**Exercise objective:** The expected output is a copy of every line in the records with the string "title".

[Opening Entries provided section]

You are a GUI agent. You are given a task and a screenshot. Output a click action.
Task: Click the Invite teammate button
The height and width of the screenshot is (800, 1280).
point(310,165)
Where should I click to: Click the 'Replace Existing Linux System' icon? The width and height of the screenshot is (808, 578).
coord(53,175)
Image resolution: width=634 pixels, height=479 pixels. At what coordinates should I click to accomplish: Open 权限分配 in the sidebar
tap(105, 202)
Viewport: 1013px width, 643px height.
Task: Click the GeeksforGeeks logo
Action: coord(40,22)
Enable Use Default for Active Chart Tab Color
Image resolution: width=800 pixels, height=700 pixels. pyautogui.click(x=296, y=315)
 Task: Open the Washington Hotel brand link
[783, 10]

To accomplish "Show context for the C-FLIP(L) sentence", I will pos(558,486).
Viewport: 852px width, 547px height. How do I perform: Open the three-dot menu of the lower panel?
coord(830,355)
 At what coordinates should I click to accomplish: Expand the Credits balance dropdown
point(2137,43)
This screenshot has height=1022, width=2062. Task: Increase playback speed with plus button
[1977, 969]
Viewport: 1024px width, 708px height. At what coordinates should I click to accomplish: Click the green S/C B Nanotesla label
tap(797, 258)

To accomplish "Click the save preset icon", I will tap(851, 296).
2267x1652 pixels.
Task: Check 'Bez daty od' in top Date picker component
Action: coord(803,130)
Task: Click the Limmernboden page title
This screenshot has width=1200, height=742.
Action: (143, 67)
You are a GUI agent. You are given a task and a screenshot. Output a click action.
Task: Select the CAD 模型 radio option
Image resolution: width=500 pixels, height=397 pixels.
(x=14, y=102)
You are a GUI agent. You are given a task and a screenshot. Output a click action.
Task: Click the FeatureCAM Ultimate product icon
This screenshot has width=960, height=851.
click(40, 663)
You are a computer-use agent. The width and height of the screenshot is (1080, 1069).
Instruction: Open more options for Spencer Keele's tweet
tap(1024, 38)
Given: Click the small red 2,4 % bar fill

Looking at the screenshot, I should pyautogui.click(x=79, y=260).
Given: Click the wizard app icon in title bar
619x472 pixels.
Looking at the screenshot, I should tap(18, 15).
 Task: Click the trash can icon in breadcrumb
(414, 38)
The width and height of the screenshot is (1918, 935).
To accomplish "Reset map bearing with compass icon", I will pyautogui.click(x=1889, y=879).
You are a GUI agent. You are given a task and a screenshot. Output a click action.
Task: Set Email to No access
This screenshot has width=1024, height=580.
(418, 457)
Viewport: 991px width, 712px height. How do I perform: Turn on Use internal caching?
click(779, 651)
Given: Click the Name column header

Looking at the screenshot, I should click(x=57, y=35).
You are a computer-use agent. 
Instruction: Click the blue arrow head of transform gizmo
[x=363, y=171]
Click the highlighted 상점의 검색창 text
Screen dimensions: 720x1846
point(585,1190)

[Closing Entries provided section]

**Task solution:**
Task: Click the Limmernboden page title
Given: Click the wizard app icon in title bar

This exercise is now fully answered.